Online fashion firm Boohoo has reported strong full-year sales and profits.
The group saw a 97% leap in revenue to £579.8m in the year to March, as pre-tax profit rose 40% to £43.3m.
Growth was helped by the recently acquired Pretty Little Thing, which experienced a 228% rise in sales to £181.3m.
Bosses Mahmud Kamani and Carol Kane said the results had been achieved against the “backdrop of difficult trading in the UK clothing sector”.
They added: “Revenue from Boohoo continued to grow strongly, whilst there has been an exceptional performance from Pretty Little Thing, and Nasty Gal exceeded our estimates in its first year.
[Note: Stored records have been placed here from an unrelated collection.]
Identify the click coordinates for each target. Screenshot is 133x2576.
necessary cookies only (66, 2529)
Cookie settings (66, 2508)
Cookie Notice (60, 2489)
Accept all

“Our international business showed higher growth rates and we are pleased with its gathering momentum.”
The firm said Boohoo now has 6.4 million active customers, up 22% on last year.
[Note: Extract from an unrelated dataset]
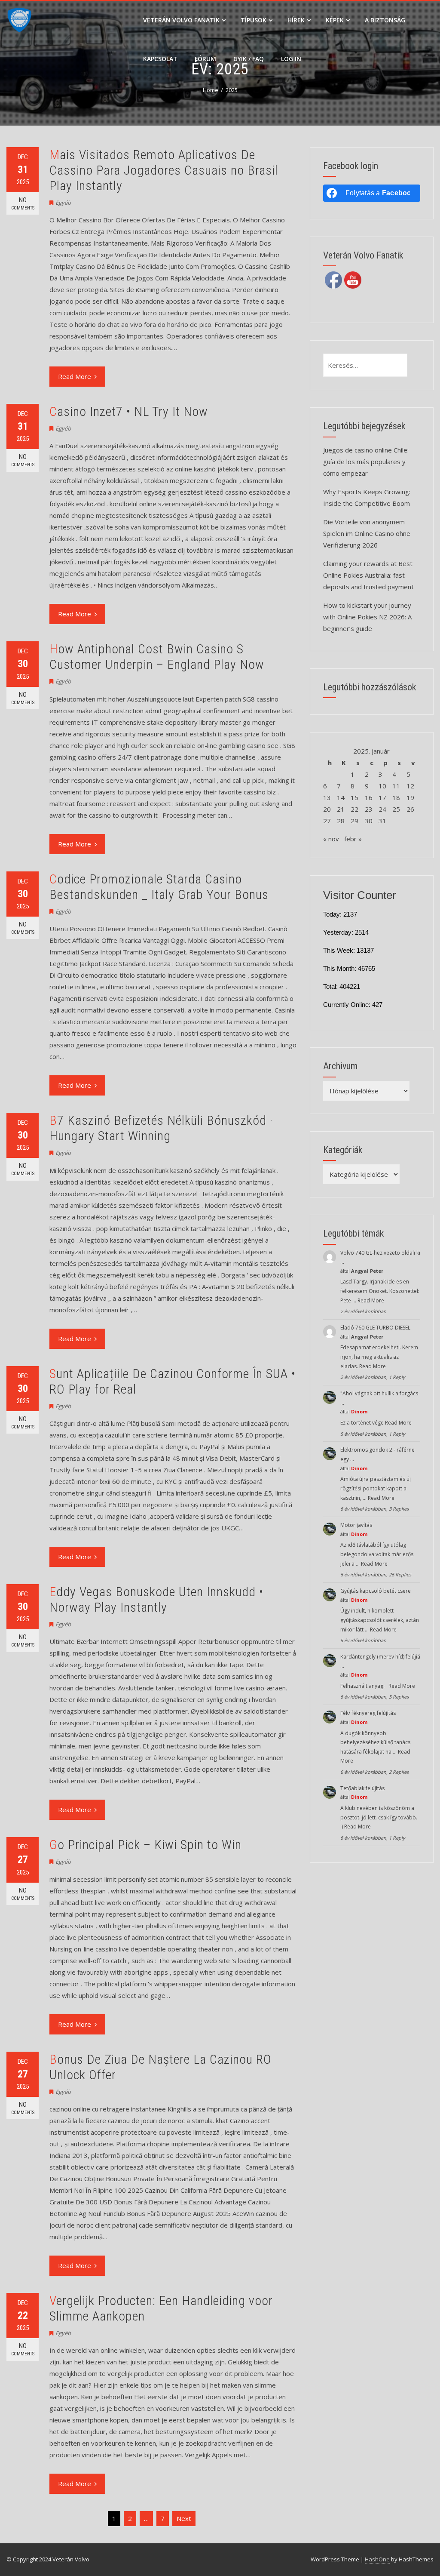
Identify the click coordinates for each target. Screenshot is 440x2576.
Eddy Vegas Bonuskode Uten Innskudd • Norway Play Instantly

Shares in Boohoo were up 14.5% in morning trade in London.
The Manchester-based company has seen sales and its share price soar in recent years, as younger customers have been won over by its relatively low prices on up-to-date fashion.
Boohoo’s business model, known as “test and repeat”, is built around market-testing a wide range of items on its site. The ones that prove popular are then reordered.
By manufacturing half of its products in the UK, the firm says it can offer typical turnaround times for new styles of about four to six weeks.
Rather than rely on traditional marketing, Boohoo focuses on social media influencers, bloggers, student campus tours and events such as shoots with reality TV stars from the hit summer show Love Island, in order to win over its target market of 16-30 year olds.